The Watchdog Strategies for Embedded Systems

Introduction

A Watchdog timer is an electronic timer that is used to detect and recover from errors within embedded systems. The basic principle of the Watchdog timer is simple but effective. Within a specific time-period, the system has to notify the Watchdog that it is still operational. If the Watchdog does not receive this notification, then it assumes there has been a failure and places the system into a known state. Typically, the Watchdog will reset the processor. However, for systems that are more complex the Watchdog may have to trigger a series of operations to place the system into a known safe state. Many processors support on-chip Watchdog functionality, but, for extra security, some designers prefer to use a separate discrete Watchdog component. The challenge faced by embedded software developers is deciding when to notify the Watchdog that the system is still functional. This is more complicated when using a pre-emptive RTOS, as the software is broken down into individual Tasks operating independently. Now the designer needs to consider carefully what constitutes a working system. 

                                                      

Basic Watchdog Protection

In a basic system, the designer may choose to have a periodic Task that simply notifies the Watchdog at the required frequency. In this scenario, the system remains available providing the Task that refreshes the Watchdog operates at the correct frequency. A complete system crash or a failure within the Task notifying the Watchdog would cause the Watchdog to expire, placing the system into a safe state. However, if the system fails in a way whereby the Task that notifies the Watchdog remains operational but other mission-critical Tasks fail to operate, the Watchdog will not place the system into a safe state.

Improving Robustness

An improvement to this simple system would be to notify the Watchdog that the system is OK only if all Tasks have been active during the last Watchdog refresh time period. In this case, Tasks would register with a Monitor Task so that each time a Task runs, it informs the Monitor Task. When triggered, the Monitor Task will check that all registered Tasks have operated during the last time period; if they have, the Monitor Task will notify the Watchdog that the system remains operational.

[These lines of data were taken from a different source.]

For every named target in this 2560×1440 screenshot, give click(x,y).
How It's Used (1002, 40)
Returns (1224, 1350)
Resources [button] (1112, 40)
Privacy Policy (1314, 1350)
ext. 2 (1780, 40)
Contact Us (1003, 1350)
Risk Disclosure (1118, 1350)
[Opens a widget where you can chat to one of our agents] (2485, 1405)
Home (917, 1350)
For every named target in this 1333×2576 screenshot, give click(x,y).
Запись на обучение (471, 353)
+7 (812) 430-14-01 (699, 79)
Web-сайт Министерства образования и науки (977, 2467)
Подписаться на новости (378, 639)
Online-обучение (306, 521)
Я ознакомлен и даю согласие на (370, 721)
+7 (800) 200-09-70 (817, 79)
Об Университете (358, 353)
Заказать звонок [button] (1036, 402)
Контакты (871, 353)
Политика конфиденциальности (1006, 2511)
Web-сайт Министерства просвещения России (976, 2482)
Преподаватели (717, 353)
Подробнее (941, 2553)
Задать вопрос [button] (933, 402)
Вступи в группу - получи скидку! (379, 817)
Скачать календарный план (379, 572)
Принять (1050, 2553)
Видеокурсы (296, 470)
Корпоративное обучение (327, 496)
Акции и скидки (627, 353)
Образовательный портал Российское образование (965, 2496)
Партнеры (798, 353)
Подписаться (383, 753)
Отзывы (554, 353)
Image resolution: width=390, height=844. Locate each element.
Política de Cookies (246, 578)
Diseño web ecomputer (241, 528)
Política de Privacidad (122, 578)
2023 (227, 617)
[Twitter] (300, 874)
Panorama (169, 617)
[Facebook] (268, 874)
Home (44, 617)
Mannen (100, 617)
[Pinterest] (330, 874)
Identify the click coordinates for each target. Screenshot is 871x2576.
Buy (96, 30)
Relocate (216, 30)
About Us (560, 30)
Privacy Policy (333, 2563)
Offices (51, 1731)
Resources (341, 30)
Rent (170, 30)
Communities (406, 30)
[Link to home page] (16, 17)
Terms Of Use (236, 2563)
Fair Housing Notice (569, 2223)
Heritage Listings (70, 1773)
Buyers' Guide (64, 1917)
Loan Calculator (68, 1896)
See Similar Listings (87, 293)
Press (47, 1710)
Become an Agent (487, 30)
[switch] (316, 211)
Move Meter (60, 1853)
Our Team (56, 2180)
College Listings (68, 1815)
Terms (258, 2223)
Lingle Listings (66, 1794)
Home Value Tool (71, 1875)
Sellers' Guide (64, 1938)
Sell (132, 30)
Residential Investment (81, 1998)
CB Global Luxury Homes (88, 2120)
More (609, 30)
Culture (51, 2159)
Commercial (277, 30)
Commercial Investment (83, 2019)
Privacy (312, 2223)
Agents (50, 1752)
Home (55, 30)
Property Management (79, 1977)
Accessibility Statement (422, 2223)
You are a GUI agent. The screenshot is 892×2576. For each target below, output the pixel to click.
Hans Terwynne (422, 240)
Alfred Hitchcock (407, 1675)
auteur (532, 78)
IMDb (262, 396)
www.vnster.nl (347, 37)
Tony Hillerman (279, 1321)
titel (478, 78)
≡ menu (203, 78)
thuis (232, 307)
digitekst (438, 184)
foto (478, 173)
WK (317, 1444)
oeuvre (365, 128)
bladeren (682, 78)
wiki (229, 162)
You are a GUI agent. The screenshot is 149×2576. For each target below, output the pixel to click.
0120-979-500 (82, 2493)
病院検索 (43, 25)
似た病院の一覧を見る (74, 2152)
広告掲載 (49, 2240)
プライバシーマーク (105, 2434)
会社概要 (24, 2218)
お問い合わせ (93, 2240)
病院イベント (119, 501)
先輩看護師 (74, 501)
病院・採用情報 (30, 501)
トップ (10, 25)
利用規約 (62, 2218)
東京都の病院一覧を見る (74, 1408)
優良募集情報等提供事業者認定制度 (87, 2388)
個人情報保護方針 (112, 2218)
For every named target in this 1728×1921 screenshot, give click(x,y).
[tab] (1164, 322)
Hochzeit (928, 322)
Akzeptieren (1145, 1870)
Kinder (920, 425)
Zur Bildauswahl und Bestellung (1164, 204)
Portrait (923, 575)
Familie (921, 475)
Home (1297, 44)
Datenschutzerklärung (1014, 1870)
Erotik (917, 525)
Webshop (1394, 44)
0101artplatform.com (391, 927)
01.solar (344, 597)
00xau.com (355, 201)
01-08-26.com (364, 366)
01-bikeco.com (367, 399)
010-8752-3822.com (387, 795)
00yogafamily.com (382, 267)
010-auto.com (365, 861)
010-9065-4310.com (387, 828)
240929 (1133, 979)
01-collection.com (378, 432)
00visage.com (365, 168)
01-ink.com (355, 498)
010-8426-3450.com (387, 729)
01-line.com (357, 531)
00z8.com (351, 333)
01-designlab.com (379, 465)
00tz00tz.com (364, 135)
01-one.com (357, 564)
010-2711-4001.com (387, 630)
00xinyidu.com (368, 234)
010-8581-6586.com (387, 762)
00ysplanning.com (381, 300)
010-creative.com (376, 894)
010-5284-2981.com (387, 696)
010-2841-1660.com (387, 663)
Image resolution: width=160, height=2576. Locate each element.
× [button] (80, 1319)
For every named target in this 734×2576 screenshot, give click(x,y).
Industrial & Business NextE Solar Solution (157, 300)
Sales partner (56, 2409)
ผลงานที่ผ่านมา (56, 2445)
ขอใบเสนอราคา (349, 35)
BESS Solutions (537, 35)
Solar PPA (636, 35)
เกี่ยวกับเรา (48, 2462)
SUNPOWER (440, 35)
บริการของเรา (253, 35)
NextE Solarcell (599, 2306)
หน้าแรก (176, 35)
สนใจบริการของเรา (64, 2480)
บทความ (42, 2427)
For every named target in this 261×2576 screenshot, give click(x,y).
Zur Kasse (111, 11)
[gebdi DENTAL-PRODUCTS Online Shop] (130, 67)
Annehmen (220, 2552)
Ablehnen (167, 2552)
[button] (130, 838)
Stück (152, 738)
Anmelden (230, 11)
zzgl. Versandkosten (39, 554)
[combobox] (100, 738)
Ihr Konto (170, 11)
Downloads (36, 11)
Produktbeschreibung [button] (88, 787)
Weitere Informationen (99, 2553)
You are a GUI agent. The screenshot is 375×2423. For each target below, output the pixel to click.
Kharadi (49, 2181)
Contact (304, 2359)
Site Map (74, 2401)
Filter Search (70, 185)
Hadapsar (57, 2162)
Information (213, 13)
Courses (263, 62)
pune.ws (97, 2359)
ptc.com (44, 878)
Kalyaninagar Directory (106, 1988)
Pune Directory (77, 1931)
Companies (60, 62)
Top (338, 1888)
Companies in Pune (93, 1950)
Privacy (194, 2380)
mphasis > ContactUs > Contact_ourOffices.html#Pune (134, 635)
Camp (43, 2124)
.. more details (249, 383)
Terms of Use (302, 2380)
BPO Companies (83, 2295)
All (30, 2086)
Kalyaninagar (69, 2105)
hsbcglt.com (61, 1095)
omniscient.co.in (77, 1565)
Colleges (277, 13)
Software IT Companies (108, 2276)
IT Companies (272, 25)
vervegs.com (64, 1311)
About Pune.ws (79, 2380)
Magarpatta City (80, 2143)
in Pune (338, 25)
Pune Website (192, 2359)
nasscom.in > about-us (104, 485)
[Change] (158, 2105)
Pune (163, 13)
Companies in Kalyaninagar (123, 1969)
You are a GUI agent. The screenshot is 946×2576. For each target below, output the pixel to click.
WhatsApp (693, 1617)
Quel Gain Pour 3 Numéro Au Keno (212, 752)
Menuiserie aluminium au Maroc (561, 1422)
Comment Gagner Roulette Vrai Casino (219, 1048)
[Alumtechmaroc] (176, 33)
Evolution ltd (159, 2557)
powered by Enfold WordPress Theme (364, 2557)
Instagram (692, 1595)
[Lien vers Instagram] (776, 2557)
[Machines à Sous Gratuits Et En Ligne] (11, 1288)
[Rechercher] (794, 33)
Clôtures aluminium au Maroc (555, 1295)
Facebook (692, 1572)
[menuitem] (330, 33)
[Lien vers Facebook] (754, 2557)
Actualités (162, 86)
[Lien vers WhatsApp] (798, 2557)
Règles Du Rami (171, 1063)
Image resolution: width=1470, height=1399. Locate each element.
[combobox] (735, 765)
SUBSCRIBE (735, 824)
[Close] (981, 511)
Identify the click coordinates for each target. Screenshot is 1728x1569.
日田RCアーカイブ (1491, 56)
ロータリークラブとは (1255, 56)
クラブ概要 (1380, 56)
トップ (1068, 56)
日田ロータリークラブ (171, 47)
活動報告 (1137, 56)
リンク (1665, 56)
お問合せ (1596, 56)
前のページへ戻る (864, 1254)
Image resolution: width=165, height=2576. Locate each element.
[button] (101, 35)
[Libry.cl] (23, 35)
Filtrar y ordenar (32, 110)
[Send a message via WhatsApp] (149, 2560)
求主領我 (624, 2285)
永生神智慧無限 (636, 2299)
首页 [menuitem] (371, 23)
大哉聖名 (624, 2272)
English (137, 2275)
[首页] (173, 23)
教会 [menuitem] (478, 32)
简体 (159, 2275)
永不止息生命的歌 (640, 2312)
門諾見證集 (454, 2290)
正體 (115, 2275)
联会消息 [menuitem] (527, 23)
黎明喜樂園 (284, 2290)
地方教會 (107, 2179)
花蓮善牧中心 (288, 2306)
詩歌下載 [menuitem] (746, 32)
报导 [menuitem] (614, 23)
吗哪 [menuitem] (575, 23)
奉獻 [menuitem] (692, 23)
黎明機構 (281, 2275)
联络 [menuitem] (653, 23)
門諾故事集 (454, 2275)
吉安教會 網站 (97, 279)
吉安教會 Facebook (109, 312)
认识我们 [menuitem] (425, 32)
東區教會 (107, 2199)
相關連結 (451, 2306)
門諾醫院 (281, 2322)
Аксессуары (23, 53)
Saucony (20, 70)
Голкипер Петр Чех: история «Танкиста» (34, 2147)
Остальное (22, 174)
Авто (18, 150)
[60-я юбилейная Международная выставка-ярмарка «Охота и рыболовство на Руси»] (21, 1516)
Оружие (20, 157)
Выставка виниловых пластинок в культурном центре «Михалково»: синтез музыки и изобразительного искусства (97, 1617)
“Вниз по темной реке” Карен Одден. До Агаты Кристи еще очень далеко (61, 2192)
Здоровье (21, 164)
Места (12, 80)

Task Monitoring By Watchdog

To manage Tasks operating at a higher or lower frequency than the Watchdog refresh rate, the designer would need to include a time profile for all Tasks. For each Watchdog refresh period, the Monitor Task would confirm that only the expected scheduled Tasks have been active. In some systems, however, knowing the Task is still operational does not provide sufficient assurance that the system is still operating correctly. In these systems, the operation of critical code sections must be monitored as well as the Tasks they are found within. To complete the temporal monitoring of events, an additional enhancement would be to monitor the response time of Interrupt Service Routines (ISR). Here the Monitor Task would measure the actual time it takes to process the response, from the time the ISR is triggered to the time when the overall operation has been completed. By monitoring the timing profile of individual Tasks, critical code sections, and ISR response times, the designer has a high level of assurance that the Watchdog notification mechanism is working as expected. However, the complexity of the Monitor Task has increased significantly.

Conclusion

A good watchdog mechanism requires careful consideration of both software and hardware. It also requires careful consideration of what action to take when the failure is detected. When you design with a watchdog notification mechanism, make sure you decide early on exactly how you intend to make the best use of it, and you will reap the benefits of a more robust system.